►

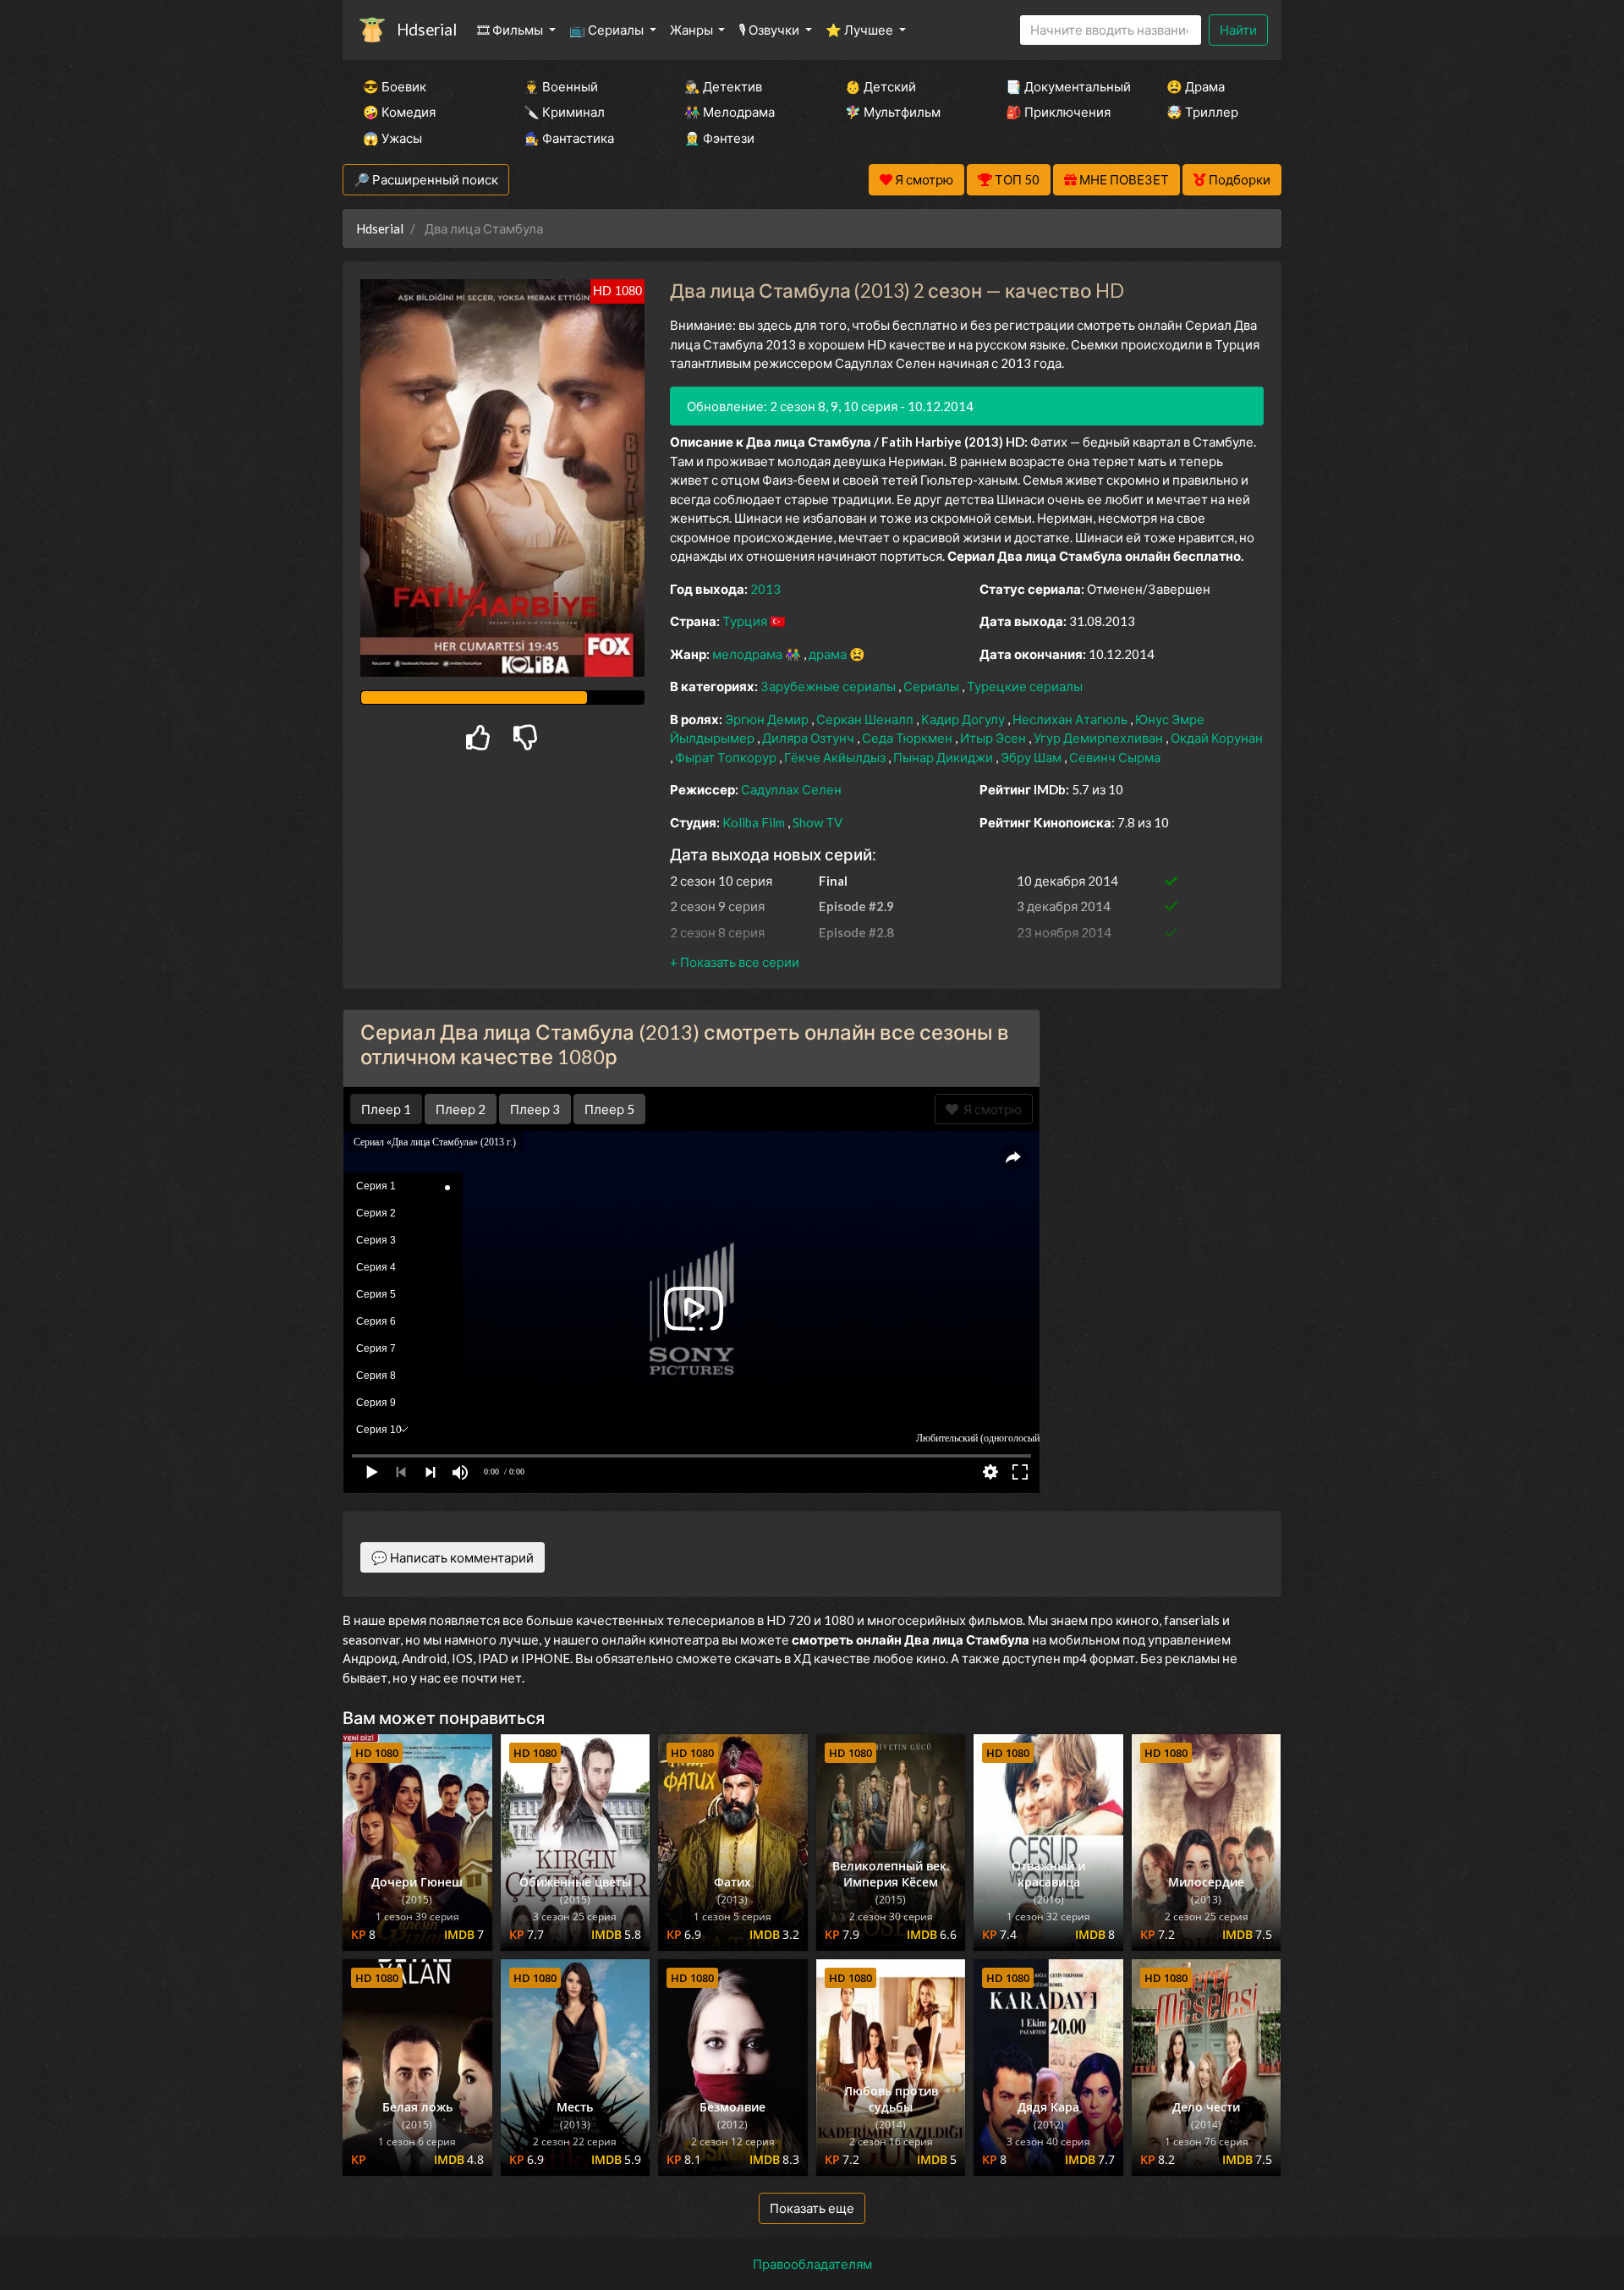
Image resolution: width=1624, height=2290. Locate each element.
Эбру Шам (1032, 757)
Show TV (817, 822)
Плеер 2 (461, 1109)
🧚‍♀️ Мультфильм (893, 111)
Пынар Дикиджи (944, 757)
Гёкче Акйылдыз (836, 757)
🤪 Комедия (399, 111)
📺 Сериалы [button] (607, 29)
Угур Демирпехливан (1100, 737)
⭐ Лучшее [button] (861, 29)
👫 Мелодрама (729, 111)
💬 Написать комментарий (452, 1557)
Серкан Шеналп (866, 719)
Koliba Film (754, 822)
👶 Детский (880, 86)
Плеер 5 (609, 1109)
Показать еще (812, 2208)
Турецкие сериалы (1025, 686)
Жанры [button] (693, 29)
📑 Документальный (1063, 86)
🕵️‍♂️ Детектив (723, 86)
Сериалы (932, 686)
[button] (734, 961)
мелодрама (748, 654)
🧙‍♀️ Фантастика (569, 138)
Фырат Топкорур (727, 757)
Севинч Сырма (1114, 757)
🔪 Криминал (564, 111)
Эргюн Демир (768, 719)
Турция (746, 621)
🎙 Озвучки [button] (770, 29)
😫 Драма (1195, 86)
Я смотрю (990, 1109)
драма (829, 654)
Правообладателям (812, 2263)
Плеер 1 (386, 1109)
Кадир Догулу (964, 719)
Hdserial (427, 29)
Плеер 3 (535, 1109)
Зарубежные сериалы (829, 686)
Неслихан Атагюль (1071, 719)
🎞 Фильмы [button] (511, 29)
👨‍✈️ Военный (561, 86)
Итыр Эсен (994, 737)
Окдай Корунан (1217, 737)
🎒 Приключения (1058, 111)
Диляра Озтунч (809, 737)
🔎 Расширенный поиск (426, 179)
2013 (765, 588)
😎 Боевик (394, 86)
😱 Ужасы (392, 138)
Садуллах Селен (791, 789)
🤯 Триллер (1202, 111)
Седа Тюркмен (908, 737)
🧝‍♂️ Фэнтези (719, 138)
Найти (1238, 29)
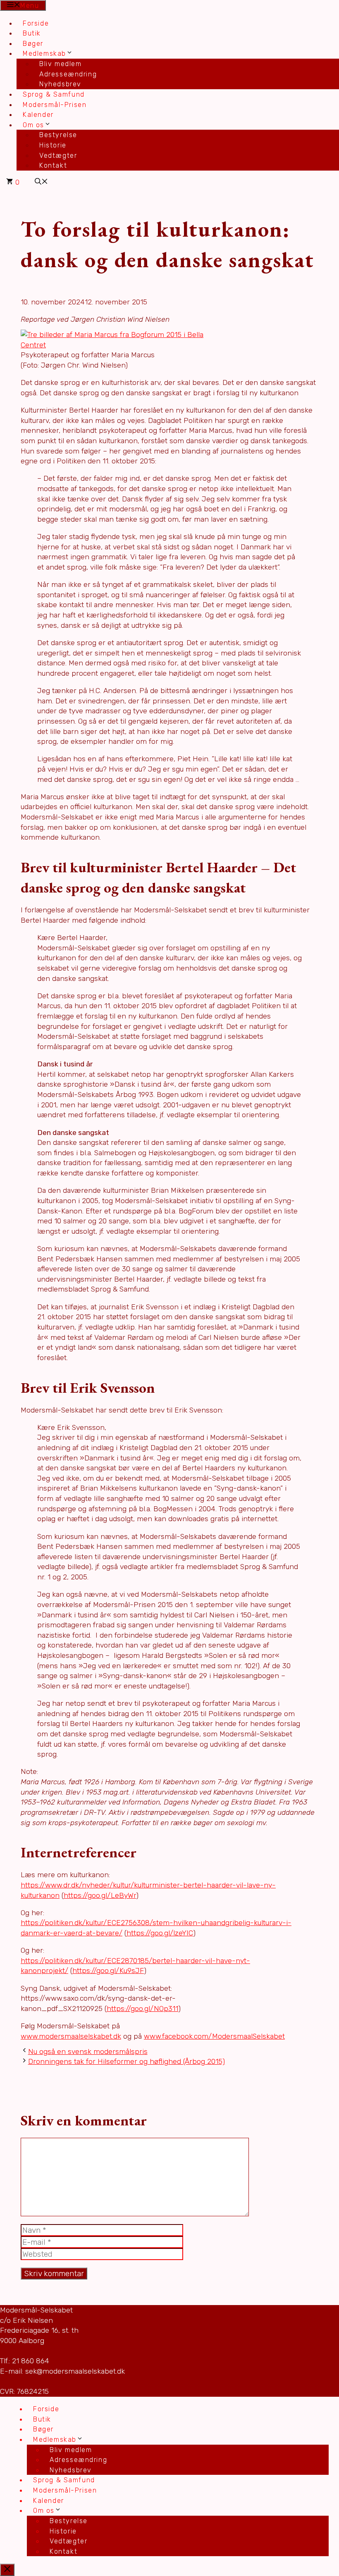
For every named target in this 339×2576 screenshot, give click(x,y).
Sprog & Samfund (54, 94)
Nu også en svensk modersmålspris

◄

GOAL OF THE EXERCISE: Would you please retype all the data exactly? Leave out whatever pictures it holds.

RESULT:
Image resolution: width=1624, height=2290. Locate each element.
Эбру Шам (1032, 757)
Show TV (817, 822)
Плеер 2 (461, 1109)
🧚‍♀️ Мультфильм (893, 111)
Пынар Дикиджи (944, 757)
Гёкче Акйылдыз (836, 757)
🤪 Комедия (399, 111)
📺 Сериалы [button] (607, 29)
Угур Демирпехливан (1100, 737)
⭐ Лучшее [button] (861, 29)
👫 Мелодрама (729, 111)
💬 Написать комментарий (452, 1557)
Серкан Шеналп (866, 719)
Koliba Film (754, 822)
👶 Детский (880, 86)
Плеер 5 (609, 1109)
Показать еще (812, 2208)
Турецкие сериалы (1025, 686)
Жанры [button] (693, 29)
📑 Документальный (1063, 86)
🕵️‍♂️ Детектив (723, 86)
Сериалы (932, 686)
[button] (734, 961)
мелодрама (748, 654)
🧙‍♀️ Фантастика (569, 138)
Фырат Топкорур (727, 757)
Севинч Сырма (1114, 757)
🔪 Криминал (564, 111)
Эргюн Демир (768, 719)
Турция (746, 621)
🎙 Озвучки [button] (770, 29)
😫 Драма (1195, 86)
Я смотрю (990, 1109)
драма (829, 654)
Правообладателям (812, 2263)
Плеер 1 (386, 1109)
Кадир Догулу (964, 719)
Hdserial (427, 29)
Плеер 3 (535, 1109)
Зарубежные сериалы (829, 686)
Неслихан Атагюль (1071, 719)
🎞 Фильмы [button] (511, 29)
👨‍✈️ Военный (561, 86)
Итыр Эсен (994, 737)
Окдай Корунан (1217, 737)
🎒 Приключения (1058, 111)
Диляра Озтунч (809, 737)
🔎 Расширенный поиск (426, 179)
2013 (765, 588)
😎 Боевик (394, 86)
😱 Ужасы (392, 138)
Садуллах Селен (791, 789)
🤯 Триллер (1202, 111)
Седа Тюркмен (908, 737)
🧝‍♂️ Фэнтези (719, 138)
Найти (1238, 29)
For every named target in this 339×2576 screenshot, give click(x,y).
Sprog & Samfund (54, 94)
Nu også en svensk modersmålspris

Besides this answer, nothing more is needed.